Für die deutschen Strecken wurden vorzugsweise die von der DB übernommenen Schlafwagen eingesetzt, was in Vorarlberg auch schon mal für böses Blut sorgte, weil man dort mit deutlich älterem Rollmaterial abgespeist wurde.

Nach und nach wurde dann behutsam expandiert: aus einem Zug, der von Zürich über Berlin nach Hamburg fuhr, wurde ein Zug, der in Hildesheim geflügelt wurde; aus Düsseldorf wurde Amsterdam, und dann tauchte (wieder) eine Verbindung von Wien nach Brüssel und Paris auf.

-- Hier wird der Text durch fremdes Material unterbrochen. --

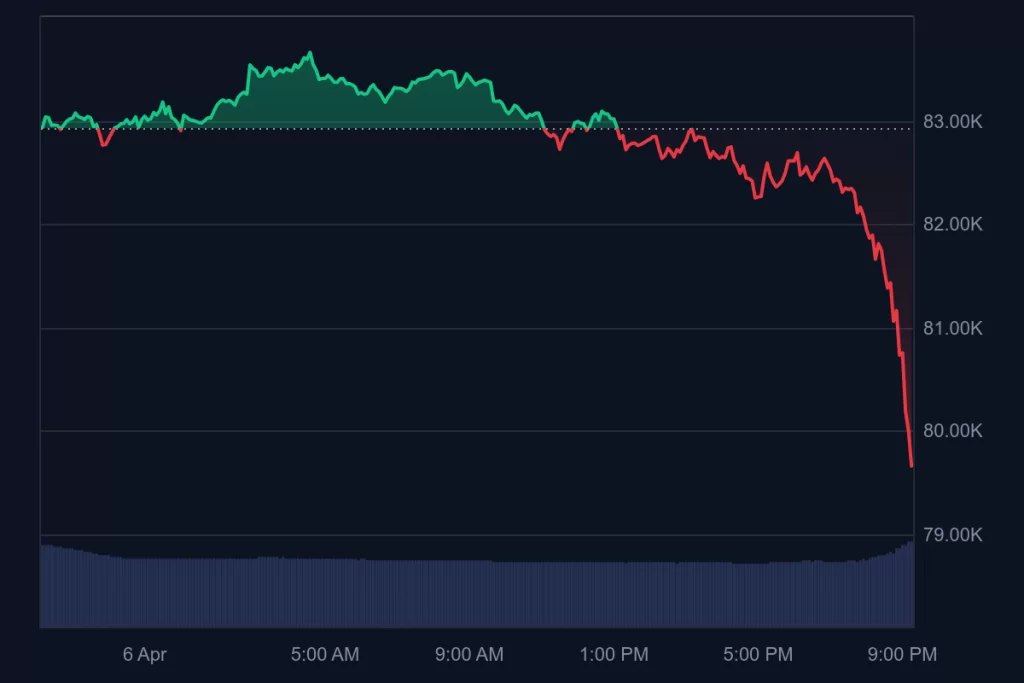
Task: Click the red line's first dip near 6 Apr
Action: point(103,145)
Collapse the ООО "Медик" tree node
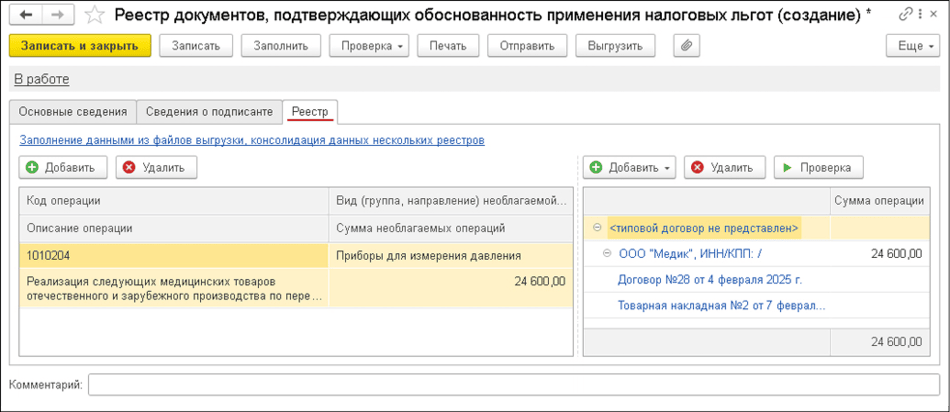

Die Kapazität der Fahrzeuge hinkte aber immer dem Bedarf weit hinterher – eine Folge der jahrezehntelangen Investitionsbremsen der deutschen, französischen, belgischen, niederländischen und Schweizer Bahnen.

Und nun wurde also aus dem »Y-Flügelzug« von Wien nach Brüssel und Paris der »X-Flügelzug« aus Wien und Berlin nach Brüssel und Paris mit Kursgruppentausch in Mannheim. Dass das Rollmaterial knapp ist, erkennt man am Fahrplan: Es steht nur eine Garnitur zur Verfügung, wodurch der Zug pro Richtung nur drei Mal pro Woche fahren kann: montags, mittwochs und freitags von Ost nach West, dienstags, donnerstags und samstags von West nach Ost. Ab Herbst 2024, wenn weitere neue Garnituren fertig sind, können andere Wagen für diese Verbindung freigesetzt werden, dann wird die Bedienung täglich erfolgen. Bis dahin ergänzt sich auf der Relation nach Brüssel der Fahrplan ideal mit dem »European Sleeper«, der im Winter in zwei und im Sommer in drei der vier anderen Nächte von Berlin (bzw. von Prag über Berlin) nach Amsterdam, Rotterdam, Antwerpen und Brüssel fährt.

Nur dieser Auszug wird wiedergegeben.